Öte yandan, 2024 yılı ikinci çeyrek döneminde zincirlenmiş hacim endeksine göre gayrisafi sabit sermaye oluşumu içerisinde sektörel yatırımların payı %8’e gerilemiştir. İnşaat sektörünün istihdamdaki payı ise %6,7 olarak gerçekleşmiştir.
İnşaat Maliyet Endeksi
TÜİK tarafından açıklanan İnşaat Maliyet Endeksi verilerine göre malzeme ve işçilik maliyetlerindeki artış, ivme kaybına rağmen ılımlı da olsa devam etmiştir. Endeks Ağustos ayında aylık bazda %1,18, yıllık bazda ise %41,54 oranında artmıştır. Böylelikle inşaat maliyetlerinde Ekim 2021’den bu yana en yavaş yıllık artış yaşanmıştır. İnşaat Maliyet Endeksi kapsamındaki malzeme endeksi yıllık bazda %34,98 ve aylık bazda %1,30, işçilik endeksi ise yıllık bazda %56,86 ve aylık bazda %0,93 oranında yükselmiştir.
Türkiye İMSAD Aylık Sektör Raporu
Türkiye İnşaat Malzemesi Sanayicileri Derneği (Türkiye İMSAD) tarafından yayımlanan İnşaat Malzemesi Sanayi Bileşik Endeksi, Eylül ayında bir önceki aya göre 0,05 puan azalarak 67,14 puan seviyesine gerilemiştir. Bileşik Endeks, yerel seçimlerin ardından Temmuz ayında yaşanan ilk artış sonrası iki ay üst üste gerileme kaydetmiştir. Raporda, çalışma gün sayısındaki iniş çıkışların etkilerinin ortadan kalkması ile Bileşik Endeks eğiliminin daha sağlıklı hale geldiği belirtilirken, bundan sonraki süreçte büyük ölçüde ekonomi politikalarının etkileri ve ihracat pazarlarındaki gelişmeler ile şekilleneceğine ve endekslerde toparlanmanın ötelendiğine dikkat çekilmiştir.
Konut Segmenti: Konut satışlarında 21 ayın zirvesinde
Türkiye genelinde konut satışları 2024 Eylül ayında yıllık bazda %37,3 oranında artarak 140 bin 919 olmuştur. Böylelikle aylık adet bazında son 21 ayın en yüksek satış rakamı kaydedilmiştir. Ocak-Eylül döneminde ise bir önceki yılın aynı dönemine göre %5,2 artışla 947 bin 236 olarak gerçekleşmiştir.

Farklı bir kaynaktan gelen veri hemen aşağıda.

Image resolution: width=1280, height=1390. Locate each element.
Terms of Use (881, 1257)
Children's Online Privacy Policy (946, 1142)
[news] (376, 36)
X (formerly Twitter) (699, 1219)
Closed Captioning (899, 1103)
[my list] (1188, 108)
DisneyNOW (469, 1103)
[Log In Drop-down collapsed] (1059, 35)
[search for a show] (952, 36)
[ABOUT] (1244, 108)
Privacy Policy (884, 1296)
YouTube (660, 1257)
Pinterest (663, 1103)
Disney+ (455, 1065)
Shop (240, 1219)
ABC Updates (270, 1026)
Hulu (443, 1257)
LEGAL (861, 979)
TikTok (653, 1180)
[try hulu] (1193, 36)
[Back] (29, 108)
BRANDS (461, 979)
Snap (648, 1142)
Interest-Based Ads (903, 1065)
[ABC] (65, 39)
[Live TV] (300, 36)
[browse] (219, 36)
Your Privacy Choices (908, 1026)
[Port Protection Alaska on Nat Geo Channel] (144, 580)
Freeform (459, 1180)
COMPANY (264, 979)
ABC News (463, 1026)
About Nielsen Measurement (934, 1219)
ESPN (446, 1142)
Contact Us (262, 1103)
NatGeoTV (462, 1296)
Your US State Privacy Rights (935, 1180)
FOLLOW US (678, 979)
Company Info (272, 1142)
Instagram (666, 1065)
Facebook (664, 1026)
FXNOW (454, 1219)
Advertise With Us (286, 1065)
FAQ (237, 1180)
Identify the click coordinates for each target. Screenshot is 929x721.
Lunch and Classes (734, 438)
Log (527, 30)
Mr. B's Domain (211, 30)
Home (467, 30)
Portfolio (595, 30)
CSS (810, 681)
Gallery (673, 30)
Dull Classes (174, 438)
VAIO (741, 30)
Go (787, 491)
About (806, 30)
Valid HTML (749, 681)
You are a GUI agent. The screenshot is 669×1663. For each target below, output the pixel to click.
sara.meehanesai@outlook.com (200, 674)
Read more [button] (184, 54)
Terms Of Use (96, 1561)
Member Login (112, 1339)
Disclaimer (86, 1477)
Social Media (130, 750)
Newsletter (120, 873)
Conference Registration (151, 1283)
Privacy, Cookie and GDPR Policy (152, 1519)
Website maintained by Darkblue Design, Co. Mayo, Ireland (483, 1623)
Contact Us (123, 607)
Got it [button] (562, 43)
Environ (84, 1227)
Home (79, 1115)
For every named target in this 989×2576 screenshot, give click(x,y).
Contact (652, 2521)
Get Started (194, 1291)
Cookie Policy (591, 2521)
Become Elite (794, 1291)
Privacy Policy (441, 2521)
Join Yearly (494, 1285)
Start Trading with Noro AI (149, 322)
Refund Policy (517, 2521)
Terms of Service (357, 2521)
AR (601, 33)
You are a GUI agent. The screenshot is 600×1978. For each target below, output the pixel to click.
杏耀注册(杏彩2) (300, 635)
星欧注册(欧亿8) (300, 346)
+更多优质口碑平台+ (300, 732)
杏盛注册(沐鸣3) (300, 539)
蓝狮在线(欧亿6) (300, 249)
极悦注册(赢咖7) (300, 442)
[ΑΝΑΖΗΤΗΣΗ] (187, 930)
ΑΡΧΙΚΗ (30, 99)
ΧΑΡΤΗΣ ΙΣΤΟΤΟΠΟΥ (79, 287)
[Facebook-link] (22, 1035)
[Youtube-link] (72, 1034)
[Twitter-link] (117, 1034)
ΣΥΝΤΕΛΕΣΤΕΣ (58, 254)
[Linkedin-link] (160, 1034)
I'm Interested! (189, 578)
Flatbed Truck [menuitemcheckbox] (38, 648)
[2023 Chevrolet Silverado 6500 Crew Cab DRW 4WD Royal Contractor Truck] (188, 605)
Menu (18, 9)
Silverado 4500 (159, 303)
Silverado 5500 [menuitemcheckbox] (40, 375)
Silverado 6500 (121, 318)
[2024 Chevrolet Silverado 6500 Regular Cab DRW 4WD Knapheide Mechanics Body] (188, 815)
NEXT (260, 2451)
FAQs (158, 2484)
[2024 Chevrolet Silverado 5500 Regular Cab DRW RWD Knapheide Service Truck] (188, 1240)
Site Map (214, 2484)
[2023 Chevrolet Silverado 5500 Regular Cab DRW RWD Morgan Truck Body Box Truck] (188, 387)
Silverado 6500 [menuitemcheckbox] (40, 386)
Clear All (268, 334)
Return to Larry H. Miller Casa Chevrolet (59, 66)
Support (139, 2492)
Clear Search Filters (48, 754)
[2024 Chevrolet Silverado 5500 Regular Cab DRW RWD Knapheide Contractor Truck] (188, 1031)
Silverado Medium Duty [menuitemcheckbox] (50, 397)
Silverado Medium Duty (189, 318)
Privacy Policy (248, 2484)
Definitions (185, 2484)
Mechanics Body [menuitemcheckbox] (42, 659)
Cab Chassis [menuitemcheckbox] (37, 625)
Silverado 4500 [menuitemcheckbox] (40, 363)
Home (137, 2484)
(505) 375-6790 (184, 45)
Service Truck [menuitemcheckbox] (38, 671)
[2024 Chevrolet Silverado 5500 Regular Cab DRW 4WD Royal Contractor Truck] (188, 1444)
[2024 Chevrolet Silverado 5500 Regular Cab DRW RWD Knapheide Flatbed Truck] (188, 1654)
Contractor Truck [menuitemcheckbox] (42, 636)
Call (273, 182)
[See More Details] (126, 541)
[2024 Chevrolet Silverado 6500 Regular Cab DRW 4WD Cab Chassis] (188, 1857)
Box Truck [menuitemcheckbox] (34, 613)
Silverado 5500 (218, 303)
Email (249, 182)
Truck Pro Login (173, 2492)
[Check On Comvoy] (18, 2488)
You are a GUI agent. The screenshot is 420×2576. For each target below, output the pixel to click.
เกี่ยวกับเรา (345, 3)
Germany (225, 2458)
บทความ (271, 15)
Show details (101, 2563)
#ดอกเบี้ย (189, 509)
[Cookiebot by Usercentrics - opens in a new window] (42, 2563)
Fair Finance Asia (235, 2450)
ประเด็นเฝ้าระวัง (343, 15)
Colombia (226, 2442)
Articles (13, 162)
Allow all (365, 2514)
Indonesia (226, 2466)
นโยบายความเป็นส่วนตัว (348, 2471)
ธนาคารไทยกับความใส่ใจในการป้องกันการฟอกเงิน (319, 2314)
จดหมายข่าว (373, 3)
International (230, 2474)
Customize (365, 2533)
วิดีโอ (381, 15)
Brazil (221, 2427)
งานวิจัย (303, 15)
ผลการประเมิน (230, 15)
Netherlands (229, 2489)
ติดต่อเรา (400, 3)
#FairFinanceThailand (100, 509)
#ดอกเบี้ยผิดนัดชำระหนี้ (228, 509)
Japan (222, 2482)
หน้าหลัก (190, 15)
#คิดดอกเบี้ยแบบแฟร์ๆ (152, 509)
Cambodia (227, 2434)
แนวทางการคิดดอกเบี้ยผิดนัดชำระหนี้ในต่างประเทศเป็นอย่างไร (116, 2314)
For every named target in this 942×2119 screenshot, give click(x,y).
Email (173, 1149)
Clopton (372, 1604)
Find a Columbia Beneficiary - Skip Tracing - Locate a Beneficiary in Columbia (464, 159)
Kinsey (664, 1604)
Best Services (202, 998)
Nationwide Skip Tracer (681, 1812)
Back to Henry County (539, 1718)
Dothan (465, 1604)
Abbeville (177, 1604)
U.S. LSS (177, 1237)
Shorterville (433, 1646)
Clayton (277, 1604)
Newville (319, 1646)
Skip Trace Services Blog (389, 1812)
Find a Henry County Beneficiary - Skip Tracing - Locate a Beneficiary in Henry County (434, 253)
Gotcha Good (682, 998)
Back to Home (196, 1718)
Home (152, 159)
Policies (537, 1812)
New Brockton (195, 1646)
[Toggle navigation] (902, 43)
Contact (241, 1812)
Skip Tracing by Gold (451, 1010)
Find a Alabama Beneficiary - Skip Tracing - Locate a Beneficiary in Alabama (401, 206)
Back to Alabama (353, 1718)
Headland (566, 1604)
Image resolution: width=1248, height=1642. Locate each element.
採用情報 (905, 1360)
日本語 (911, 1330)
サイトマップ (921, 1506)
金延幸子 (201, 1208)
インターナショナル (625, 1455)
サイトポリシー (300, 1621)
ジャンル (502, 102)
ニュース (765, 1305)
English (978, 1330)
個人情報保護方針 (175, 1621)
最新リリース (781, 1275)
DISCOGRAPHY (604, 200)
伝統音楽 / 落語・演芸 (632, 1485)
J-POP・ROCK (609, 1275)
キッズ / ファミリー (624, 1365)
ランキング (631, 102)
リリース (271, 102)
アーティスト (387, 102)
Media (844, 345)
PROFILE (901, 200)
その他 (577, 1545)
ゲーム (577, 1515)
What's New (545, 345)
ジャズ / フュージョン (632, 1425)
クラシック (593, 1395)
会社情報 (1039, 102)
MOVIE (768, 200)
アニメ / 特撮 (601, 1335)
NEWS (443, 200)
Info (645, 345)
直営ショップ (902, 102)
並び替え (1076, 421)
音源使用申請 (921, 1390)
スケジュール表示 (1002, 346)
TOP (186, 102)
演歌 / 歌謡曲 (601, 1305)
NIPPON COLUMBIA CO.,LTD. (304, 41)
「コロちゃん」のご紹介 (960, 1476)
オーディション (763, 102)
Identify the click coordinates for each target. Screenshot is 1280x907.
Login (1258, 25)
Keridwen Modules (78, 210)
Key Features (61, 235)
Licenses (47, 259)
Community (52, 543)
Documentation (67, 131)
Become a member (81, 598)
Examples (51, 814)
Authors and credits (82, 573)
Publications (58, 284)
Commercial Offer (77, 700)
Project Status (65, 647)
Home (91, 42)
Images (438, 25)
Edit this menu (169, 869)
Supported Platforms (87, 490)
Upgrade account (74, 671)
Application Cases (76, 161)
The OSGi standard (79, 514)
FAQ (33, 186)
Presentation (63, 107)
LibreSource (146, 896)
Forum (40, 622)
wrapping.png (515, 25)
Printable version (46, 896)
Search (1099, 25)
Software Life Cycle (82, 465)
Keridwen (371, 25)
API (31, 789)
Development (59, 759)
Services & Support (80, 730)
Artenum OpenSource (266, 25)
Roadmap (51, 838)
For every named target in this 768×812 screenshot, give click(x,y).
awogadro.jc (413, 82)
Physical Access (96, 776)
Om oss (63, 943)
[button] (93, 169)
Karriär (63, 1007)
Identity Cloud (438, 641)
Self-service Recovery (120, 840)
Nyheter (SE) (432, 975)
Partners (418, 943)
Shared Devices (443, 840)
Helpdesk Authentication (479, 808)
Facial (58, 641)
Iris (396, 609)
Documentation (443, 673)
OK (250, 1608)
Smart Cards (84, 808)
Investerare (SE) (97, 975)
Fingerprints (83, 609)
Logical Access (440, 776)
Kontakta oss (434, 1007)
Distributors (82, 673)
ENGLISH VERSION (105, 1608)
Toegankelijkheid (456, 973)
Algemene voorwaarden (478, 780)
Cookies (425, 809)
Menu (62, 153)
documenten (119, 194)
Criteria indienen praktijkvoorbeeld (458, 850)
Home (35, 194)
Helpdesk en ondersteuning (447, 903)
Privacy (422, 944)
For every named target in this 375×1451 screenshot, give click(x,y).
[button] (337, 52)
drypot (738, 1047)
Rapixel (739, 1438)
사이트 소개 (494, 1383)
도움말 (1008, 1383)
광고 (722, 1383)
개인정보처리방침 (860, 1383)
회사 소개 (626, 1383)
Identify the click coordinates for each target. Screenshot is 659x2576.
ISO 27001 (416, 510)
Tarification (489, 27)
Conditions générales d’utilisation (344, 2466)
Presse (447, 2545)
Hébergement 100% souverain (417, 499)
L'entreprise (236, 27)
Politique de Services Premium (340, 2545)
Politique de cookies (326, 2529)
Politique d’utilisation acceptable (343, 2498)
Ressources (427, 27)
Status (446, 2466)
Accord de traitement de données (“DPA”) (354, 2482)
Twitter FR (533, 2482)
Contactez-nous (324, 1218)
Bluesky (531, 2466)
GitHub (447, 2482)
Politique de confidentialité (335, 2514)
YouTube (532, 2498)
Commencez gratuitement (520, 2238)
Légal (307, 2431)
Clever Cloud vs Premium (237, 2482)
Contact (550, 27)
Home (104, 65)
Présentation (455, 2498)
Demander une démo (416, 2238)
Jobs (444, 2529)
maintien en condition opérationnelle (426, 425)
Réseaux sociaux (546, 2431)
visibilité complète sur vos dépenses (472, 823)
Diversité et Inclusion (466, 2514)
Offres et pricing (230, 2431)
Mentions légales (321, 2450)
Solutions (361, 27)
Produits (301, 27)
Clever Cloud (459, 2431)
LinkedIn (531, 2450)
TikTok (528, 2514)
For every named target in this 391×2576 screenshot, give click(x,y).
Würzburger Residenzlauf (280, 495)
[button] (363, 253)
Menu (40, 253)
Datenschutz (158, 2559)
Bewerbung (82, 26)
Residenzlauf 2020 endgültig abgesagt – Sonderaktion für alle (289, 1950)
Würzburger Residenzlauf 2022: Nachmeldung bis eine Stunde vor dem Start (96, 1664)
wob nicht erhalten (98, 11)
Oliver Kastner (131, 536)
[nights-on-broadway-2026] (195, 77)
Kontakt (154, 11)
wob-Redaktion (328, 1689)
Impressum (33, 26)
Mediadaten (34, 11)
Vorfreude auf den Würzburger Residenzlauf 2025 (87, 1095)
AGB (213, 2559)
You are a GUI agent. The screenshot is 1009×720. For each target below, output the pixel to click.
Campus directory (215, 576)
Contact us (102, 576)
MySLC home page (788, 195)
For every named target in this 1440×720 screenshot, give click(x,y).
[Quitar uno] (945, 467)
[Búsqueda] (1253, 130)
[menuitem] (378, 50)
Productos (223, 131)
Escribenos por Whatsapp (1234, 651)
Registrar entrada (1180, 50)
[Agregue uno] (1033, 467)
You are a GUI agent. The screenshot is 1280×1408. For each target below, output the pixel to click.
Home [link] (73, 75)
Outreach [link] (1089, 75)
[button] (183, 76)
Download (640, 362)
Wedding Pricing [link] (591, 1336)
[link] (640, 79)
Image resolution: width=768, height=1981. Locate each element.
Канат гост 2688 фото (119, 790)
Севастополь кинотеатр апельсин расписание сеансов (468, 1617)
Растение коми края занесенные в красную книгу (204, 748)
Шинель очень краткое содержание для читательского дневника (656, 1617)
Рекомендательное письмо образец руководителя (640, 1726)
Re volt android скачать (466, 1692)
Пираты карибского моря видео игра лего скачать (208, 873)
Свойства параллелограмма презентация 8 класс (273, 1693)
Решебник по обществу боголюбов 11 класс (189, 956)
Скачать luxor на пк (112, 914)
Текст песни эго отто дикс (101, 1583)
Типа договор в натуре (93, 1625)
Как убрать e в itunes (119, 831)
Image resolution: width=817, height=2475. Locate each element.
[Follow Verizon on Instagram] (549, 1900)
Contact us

İnşaat Sektörü Analizi Ekim 2024 Konut Fiyat Endeksi
2024 yılı Eylül ayında şehirlere göre konut fiyat endekslerindeki gelişmeler değerlendirildiğinde aylık bazda İstanbul’da %1,2, Ankara’da %2,2 ve İzmir’de %0,8 oranlarında artış gözlenmiştir. Endeks değerleri ise yıllık bazda İstanbul’da %23,4, Ankara’da %30,4 ve İzmir’de %23,1 oranlarında yükselmiştir.
2024 Yılı İkinci Çeyrek Yapı İzin İstatistikleri
TÜİK tarafından açıklanan Yapı İzin İstatistikleri’ne göre 2024 yılı ikinci çeyreğinde belediyeler tarafından yapı ruhsatı verilen bina sayısı yıllık bazda %22,7, daire sayısı %28,9 ve yüz ölçümü %30,9 azalmış, yapı ruhsatı verilen binaların toplam yüz ölçümü 27,1 milyon metrekare iken; bunun 14,6 milyon metrekaresi konut, 6,9 milyon metrekaresi konut dışı ve 5,6 milyon metrekaresi ise ortak kullanım alanı olarak gerçekleşmiştir.
Yurt Dışı Müteahhitlik Hizmetleri: Türk müteahhitler dünya ikinciliğini bu yıl da korudu
Ocak-Eylül 2024 dönemi itibarıyla Türk inşaat sektörü tarafından yurt dışında 11,8 milyar ABD Doları tutarında 161 proje üstlenilmiştir. Böylece sektörün 1972 yılında Libya ile yurt dışı pazara açılmasından bu yana ulaştığı uluslararası proje portföyü büyüklüğü, 137 ülkede üstlenilen 12.297 projeyle toplam 515,8 milyar ABD Doları olmuştur.
2024 yılının ilk dokuz ayında yurt dışında en çok iş üstlenilmiş ülke;
- 2,3 milyar ABD Doları ile Suudi Arabistan olurken,
- 1,7 milyar ABD Doları ile Cezayir ikinci,
- 1,2 milyon ABD Doları ile de Gabon üçüncü sırada yer almıştır.